- Work item
The answer consists of the lines from the line holding "Viewport: 894px width, 535px height." through the last line of the entries, retyped exactly, and nothing else. No pictures belong in it.

======== Input material ========

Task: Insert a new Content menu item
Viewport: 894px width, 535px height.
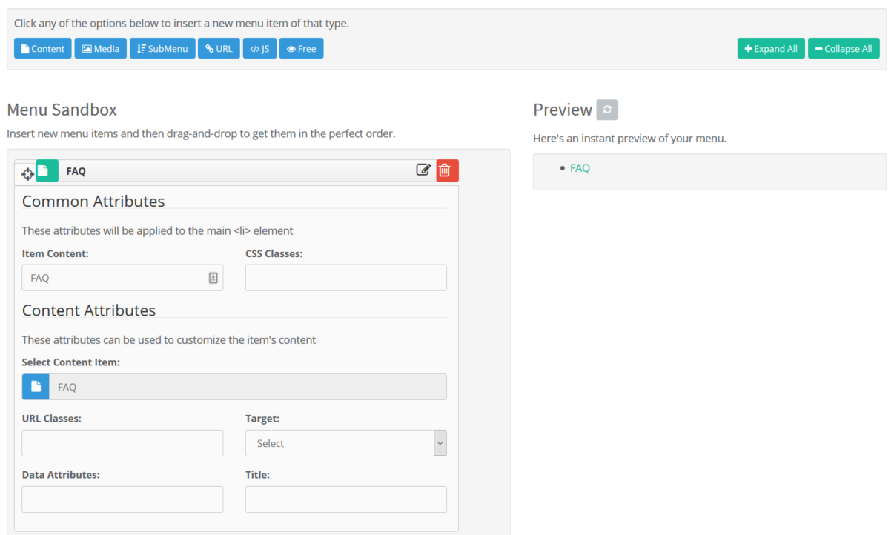Action: tap(43, 49)
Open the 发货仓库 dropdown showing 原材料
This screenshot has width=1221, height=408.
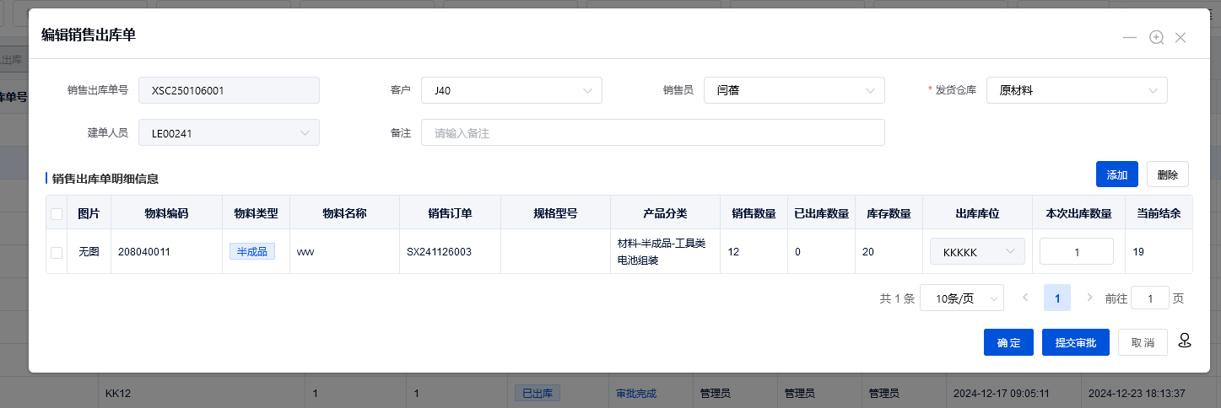[x=1076, y=90]
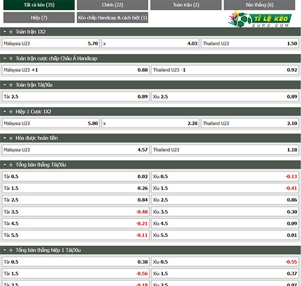Image resolution: width=301 pixels, height=286 pixels.
Task: Click the Tỉ Lệ Kèo Euro logo
Action: tap(260, 19)
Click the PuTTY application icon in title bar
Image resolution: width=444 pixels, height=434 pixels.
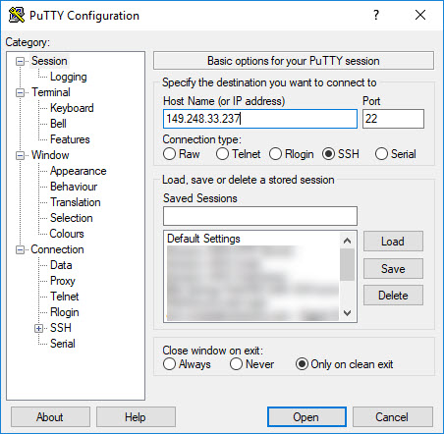[x=17, y=15]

========

- Output of the task
Viewport: 894px width, 535px height.
Action: tap(43, 49)
Open the 发货仓库 dropdown showing 原材料
This screenshot has width=1221, height=408.
[x=1076, y=90]
Image resolution: width=301 pixels, height=286 pixels.
Task: Click the Tỉ Lệ Kèo Euro logo
Action: tap(260, 19)
Click the PuTTY application icon in title bar
Image resolution: width=444 pixels, height=434 pixels.
[x=17, y=15]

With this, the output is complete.